In a unique twist, the new study not only pulls together fascinating examples of the ‘lived experience’ of those seeking to place someone in residential care who can no longer be cared for at home, but it also develops the testimonies of participants into poems to help illustrate their stories.
“We wanted to do something that was both engaging and insightful and poetry struck us as a really good way to illustrate a lot of the frustrations and difficulties people face,” said Dr Tom Nutt, Chief Executive at Healthwatch Essex.
“We were particularly interested to understand both the practical and emotional challenges our participants faced, so we used innovative auto/biographical methods. By transcribing interviews with the participants and highlighting each use of the first person ‘I’ and associated verb or seemingly important accompanying text, we produced the poems.
“The same method was used to identify the ‘he’ and ‘she’ sentences so that the interviewee’s perspectives of their relative’s experiences are also highlighted. The resulting poems are very effective and really give a voice to how people felt and were impacted by the experiences they went through.”

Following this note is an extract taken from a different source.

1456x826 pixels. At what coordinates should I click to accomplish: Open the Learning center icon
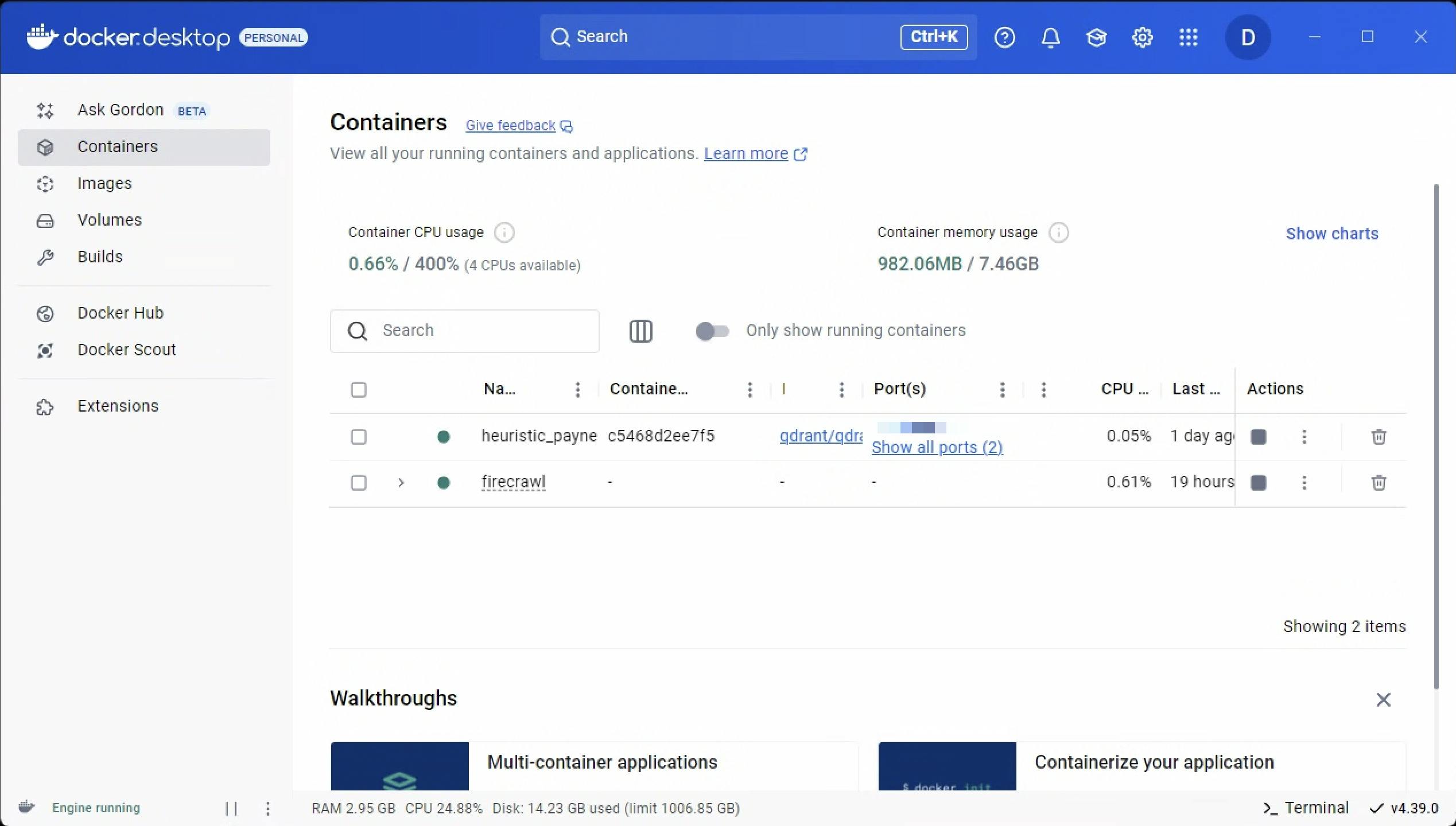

The poems have been compiled into a separate collection to sit alongside the main report. The study involved speaking to a range of people, from those looking for somewhere for their elderly parent coping with dementia, to others whose parent was living with multiple conditions and needing end of life care.
One participant was dealing with his wife who had a history of many years of chronic alcoholism. This had seen her sectioned on a number of occasions and had meant that she had suffered brain damage as a result of her drinking.
Previous evidence and Healthwatch Essex research had identified that pathways to negotiating residential care were a ‘maze’, thus the title of the study – Negotiating the Care Maze. This was highlighted by one participant as particularly apt, with ‘Maggie’ commenting, “I didn’t believe how difficult it could be, and I think I’m relatively switched on and articulate, and I’m willing to fight my corner. I just couldn’t believe how much fighting you had to do.”
The main findings of the report reveal how difficult it is to obtain easy-to-understand information. It suggests that better signposting be put in place and that a more streamlined co-ordination of services is developed. It highlights that improved integration of health and social care delivery and budgets would greatly help people’s transition into full-time care.
Importantly, the report also recommends that carers need to be viewed as partners in care because often they are the glue and can help smooth the patient’s transition from one service to another. The need to negotiate the ‘care maze’ is becoming increasingly common as our elderly, frail population grows, so forward planning – perhaps instigated by GPs and service providers – would help reduce the frantic nature of arranging care when the time comes.